石灰岩の丘に灯る深紅の静けさ、シャトー・カノン2019
サンテミリオンの石灰岩台地で育まれるシャトー・カノン2019は、緻密な果実味と凛としたミネラル感が魅力の一本です。名門の歴史、畑の個性、味わいの推移、料理との相性まで、購入前に知っておきたい要点を整理します。

石灰岩台地に沈む夕映え、シャトー・カノン2019の輪郭
Château Canonという名門が歩んだ長い坂道
シャトー・カノンは、ボルドー右岸サンテミリオンを代表する格付け第1特別級B(Premier Grand Cru Classé B)として知られる名門です。18世紀に起源を持つとされ、サンテミリオンの中でも石灰岩台地の優れた区画を早くから見極めてきた歴史があります。現在はラグジュアリーグループの傘下で、精密な畑仕事と醸造設備の刷新を進め、クラシックな品格と現代的な精度を両立させてきました。石灰岩台地の頂点に位置することが、このシャトーの格を象徴しています。
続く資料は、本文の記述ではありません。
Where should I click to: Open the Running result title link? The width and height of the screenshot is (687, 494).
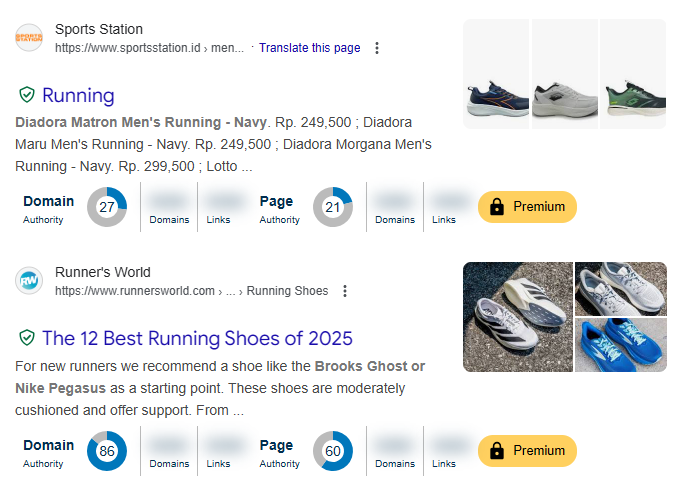[78, 95]
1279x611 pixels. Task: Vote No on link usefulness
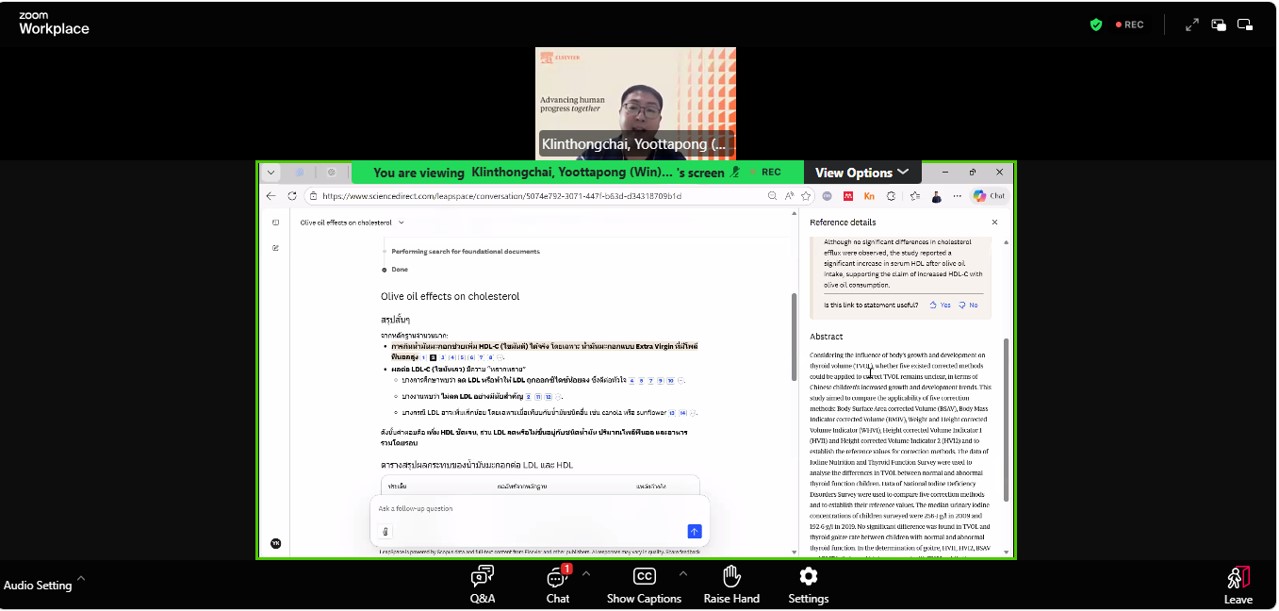click(x=968, y=305)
Château Canon 2019に刻まれた石灰岩の精度
Château Canon 2019は、メルロとカベルネ・フランを主体に構成されるのが通例で、サンテミリオンらしいしなやかさの中に、カノン特有の張り詰めたミネラル感が加わります。畑はサンテミリオンのコート・サント・テレーズ周辺、石灰岩の岩盤と粘土質土壌が交錯する区画に広がり、ブドウに自然な緊張感を与えます。収穫は区画ごとに見極められ、選果も厳格です。発酵は温度管理のもとで行われ、一般にステンレスタンクやコンクリートを使った精密な抽出が重視されます。熟成はフレンチオーク樽でおよそ18〜24カ月とされ、上品な木香と果実の密度を丁寧に結びつけます。2019年は良好な成熟に恵まれた年で、凝縮感とバランスの良さが高く評価されています。
グラスの中の物語
外観は深みのあるガーネットからルビーレッドで、若い2019年らしく中心部に黒みを帯びた濃さがあります。グラスを傾けると、粘性はしっかりしており、密度の高い果実の存在を予感させます。第一香ではカシス、ブラックチェリー、プラムが前面に立ち、続いてスミレ、乾いたハーブ、鉛筆の芯のようなミネラル、ほのかなスモークやスパイスが開いてきます。時間とともに、杉、カカオ、湿った石灰岩を思わせるニュアンスが重なり、香りの層が深まります。アタックはなめらかで、口中では果実の甘やかさがまず感じられる一方、すぐに輪郭のはっきりした酸ときめ細かなタンニンが現れます。中盤には黒系果実の濃度と石灰由来の張りが拮抗し、余韻には長く清潔なミネラル感と、上質な樽由来の風味が静かに残ります。ヴィンテージとしても評価が高く、今すぐ楽しめる親しみやすさと熟成による伸びしろを併せ持つ年とされています。市場価格が約25,000円という点を踏まえると、格付け1級らしい満足度の高い選択肢です。
食卓を彩る、深みを受け止める一皿
このワインには、果実の厚みと繊細なタンニンを生かせる料理がよく合います。たとえば、仔羊のロースト・ローズマリー風味は、肉の旨みとハーブの香りがカベルネ・フラン由来の清涼感と響き合います。牛ほほ肉の赤ワイン煮込み・ポテトピュレ添えは、長い余韻に寄り添う王道の組み合わせです。さらに、鴨胸肉のロースト・赤ワインとカシスのソースは、黒系果実のニュアンスを引き出し、ワインの艶やかさを強調します。加えて、きのこのリゾット・パルミジャーノ仕立てのような旨みの強い一皿も好相性で、樽香と土っぽさが料理の奥行きを広げます。チーズなら、コンテの熟成タイプやサンネクテール・ドゥミセックも合わせやすいでしょう。
サンテミリオンの石灰岩台地、コート・サント・テレーズの風土
Château Canonの本拠は、ジロンド県サンテミリオン市街の東側、石灰岩台地に広がるコート・サント・テレーズ周辺にあります。この地はサンテミリオンの中でも特に標高と石灰岩の存在感が際立つエリアで、昼夜の寒暖差と水はけのよい土壌が、ブドウに緊張感と香りの明瞭さを与えます。粘土と石灰岩が複雑に入り組むため、メルロには肉付き、カベルネ・フランには香気と骨格が与えられやすいとされています。サンテミリオンAOCは右岸らしい丸みを持ちながら、こうした石灰岩台地の区画ではより直線的でエレガントなスタイルが生まれます。Château Canon 2019は、その土地の冷ややかな精度を、豊かな果実の奥にきちんと閉じ込めた一本です。